The city itself has hints of Inception style architecture, with folded streets and impossible structures, but there is also a strong vibe of strange dreamscapes similar to what you see in Ninja Theory’s DmC reboot. It still fits the reality bending tone of the series, just with the dial turned further toward spectacle.
Tone, Risks, And What To Expect
All these changes raise some big questions for fans of the original. Control was loved not only for its combat but for its claustrophobic atmosphere, its dry bureaucratic humour, and the sense of exploring a haunted government building filled with cursed objects and bizarre paperwork. Moving to an open world New York risks losing some of that tightly focused charm.
There is also the matter of scale. An entire open world city is a large step up from the carefully designed spaces of the Oldest House. Remedy plans to carve it into metroidvania style regions, suggesting that progression and exploration will still be gated and structured rather than completely free form. Even so, it is an ambitious leap for the studio.
Visually, the more outlandish designs could clash with the grounded weirdness that gave the first game its unique tone. Instead of a brutalist office that slowly reveals how haunted it is, Control Resonant presents a city that is obviously broken and reshaped from the start. Whether that will enhance or dilute the series atmosphere is something only hands on play will answer.
On the other hand, this level of risk taking is exactly what many people love about Remedy. The studio has built its reputation on trying new things, even when they push the limits of its resources. From Max Payne’s bullet time to Alan Wake’s episodic horror and Control’s strange blend of office drama and cosmic horror, Remedy rarely repeats itself.
Control Resonant continues that tradition. It is not content to simply expand the Oldest House and give Jesse more gun forms. Instead it takes the universe into the outside world, gives players a former villain to control, and leans into a combat style that feels more like a high energy action game than a shooter.

[Element lookup records]
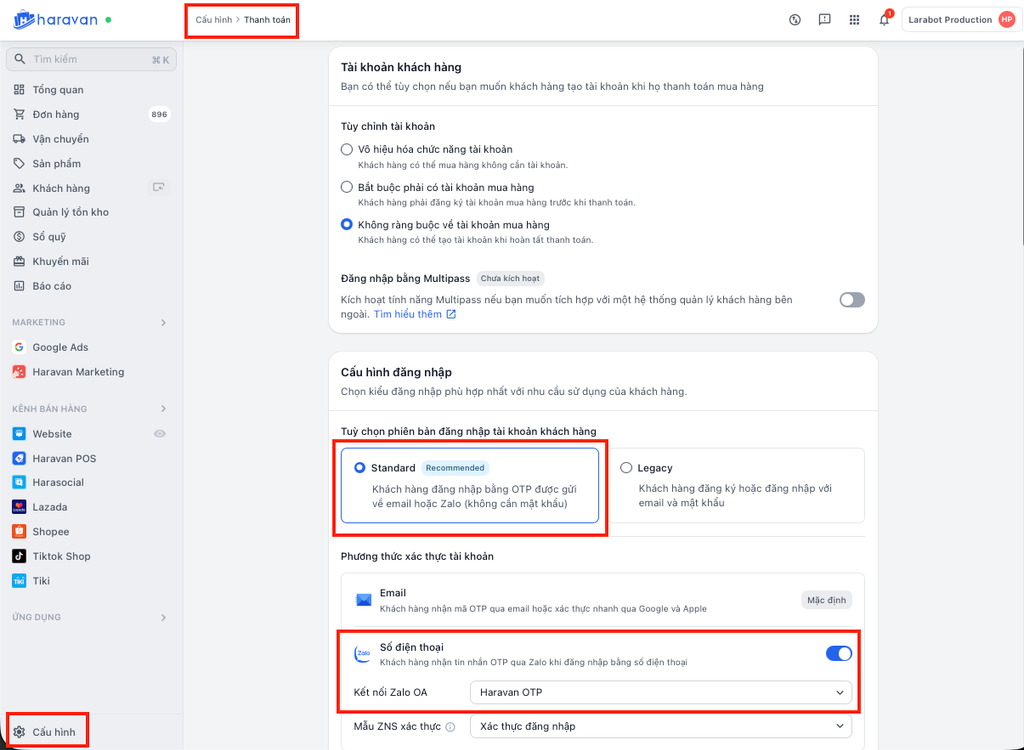This screenshot has width=1024, height=750.
Task: Expand the Kênh bán hàng section
Action: 164,409
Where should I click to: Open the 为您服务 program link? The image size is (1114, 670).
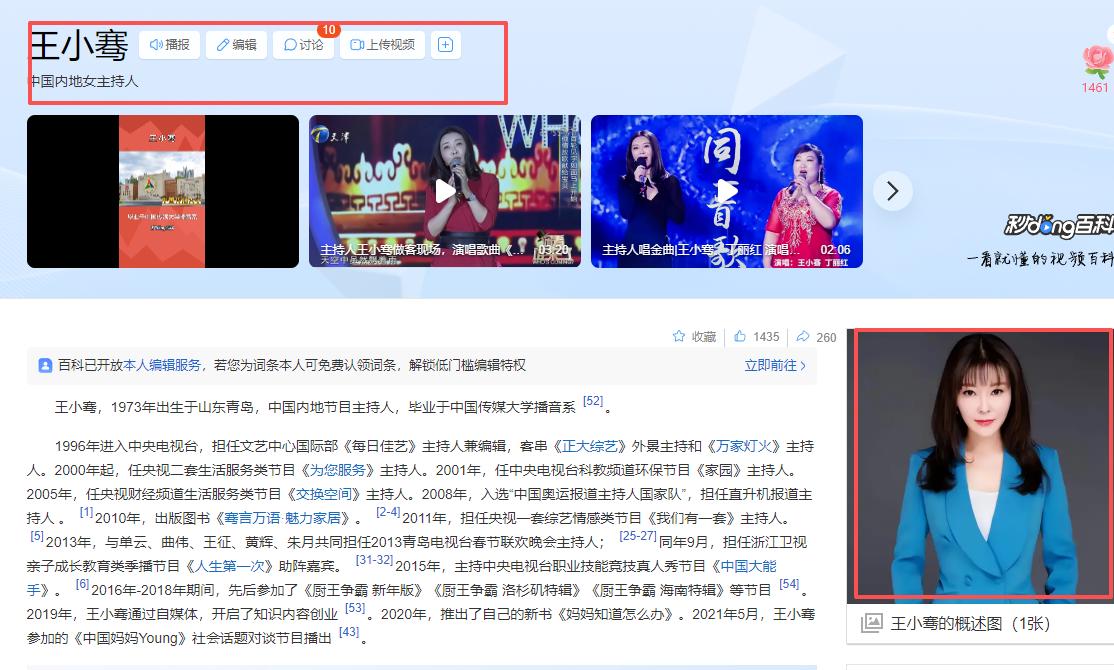tap(336, 470)
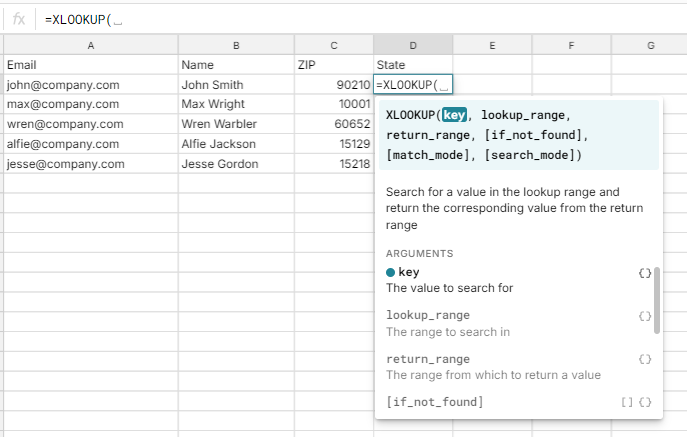Select column C header

point(333,45)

Task set -
[A] Copy out the passage of the Control Resonant text that begins at the words "Control Resonant continues" and stops after the words "than a shooter.".
[B] In the Control Resonant text, how does Remedy plan to divide up the open world city?

Answer list -
[A]
Control Resonant continues that tradition. It is not content to simply expand the Oldest House and give Jesse more gun forms. Instead it takes the universe into the outside world, gives players a former villain to control, and leans into a combat style that feels more like a high energy action game than a shooter.

[B] Into metroidvania style regions.